On the mass determination in liquid utilizing measurement of only the fundamental flexural resonances of the micro-/nanomechanical based mass sensors

TL;DR

This paper presents a method to accurately determine the mass of molecules in liquid environments using only the fundamental flexural resonances of micro-/nanomechanical sensors, overcoming damping challenges.

Contribution

The authors derive simple expressions for mass determination from fundamental resonant frequencies under axial tension, applicable in liquid conditions.

Findings

Mass can be accurately determined using only fundamental resonances.

Axial tension control enables reliable mass measurements in liquids.

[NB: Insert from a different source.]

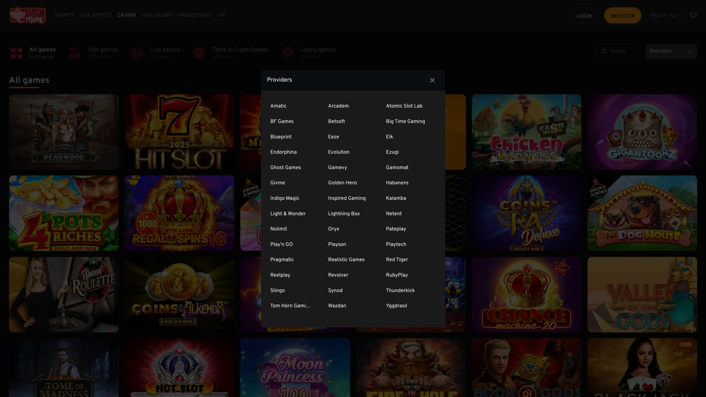
Task: Click the REGISTER button
Action: 623,15
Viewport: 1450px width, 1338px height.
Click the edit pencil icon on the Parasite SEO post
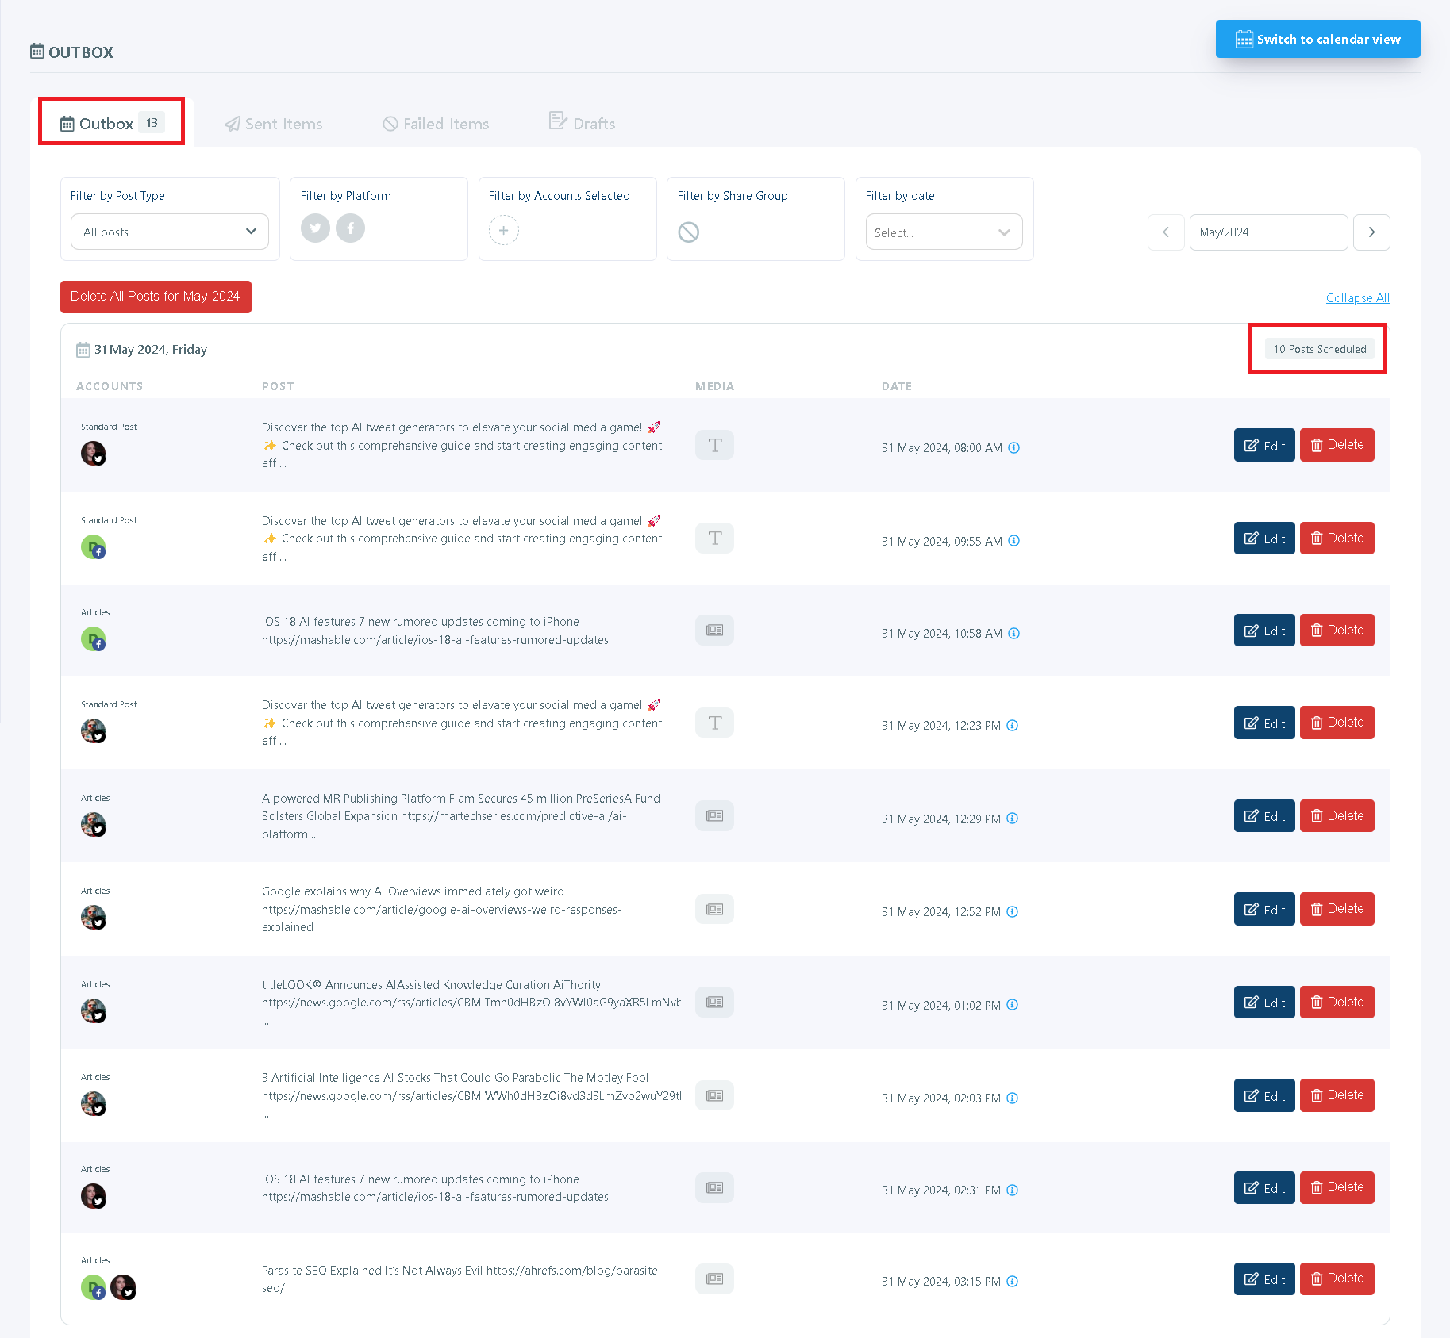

Force resolution has negligible impact on mass sensitivity.

Abstract

Micro-/nanomechanical mass sensors are capable to quantitatively determine molecule mass from only first three (two) measured cantilever (bridge) resonant frequencies. However, in liquid solutions that are relevant to most of the biological systems, the mass determination is challenging because the Q-factor due to fluid damping decreases and, as a result, usually just the fundamental resonant frequencies can be correctly identified. Moreover, for higher modes the resonance coupling, noise and internal damping have been proven to strongly affect the measured resonant frequencies and, correspondingly, the accuracy of the estimated masses. Here, we derive the easy accessible expressions enabling the quantitative mass(es) determination just from the fundamental resonant frequencies of the micro/nanomechanical mass sensor under intentionally applied axial tension, which can be easily created and controlled by the electrostatic or magnetostatic forces. We also show that typically achievable force resolution has a negligible impact on the mass determination and the mass sensitivity.